Island County commissioners aren’t able to give themselves raises after all.

On Thursday, Commissioner Melanie Bacon confirmed that the board is going to rescind a resolution, adopted on Tuesday, which changes salary rates for county elected officials. The problem is that an element of the measure violates the state constitution.

Specifically, the constitution prohibits elected officials from increasing their own salaries after an election; the resolution set the raises for commissioners in District 1 and 2, who just won reelection, to go into effect in the new year.

The commissioners could simply change a couple of dates and redo the resolution, but they haven’t decided what action to take.

They Said It

On Thursday, Bacon and Commissioner Jill Johnson said they trusted the staff to present the right information and so they didn’t research the issue themselves. Bacon said she was also under a mistaken impression, from discussions with staff, that raises for other elected officials had to wait until the officials’ next term in office to go into effect. In fact, they can go into effect immediately.
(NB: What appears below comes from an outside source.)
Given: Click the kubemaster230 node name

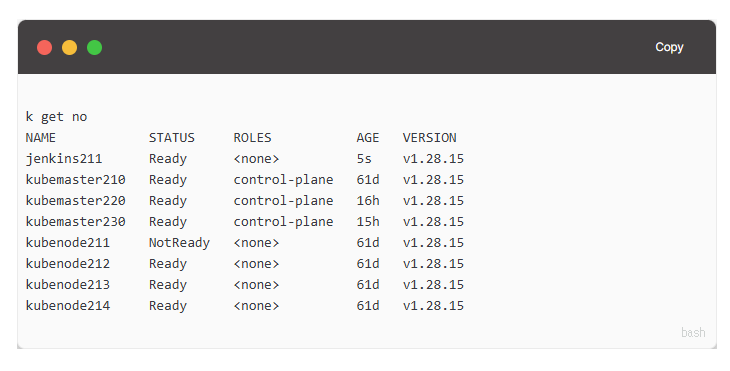Looking at the screenshot, I should 75,222.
In an interview, Island County Prosecutor Greg Banks said he couldn’t discuss the resolution specifically, but he did explain the law in general terms. The framers of the state constitution, he said, wanted to make sure that elected officials didn’t use their authority to set their own salaries.

Banks explained that state government was much simpler when it was originally written. In current county government, for example, he and all the other elected officials, except commissioners, have no ability to increase their own salaries; budget decisions are made by the county commissioners.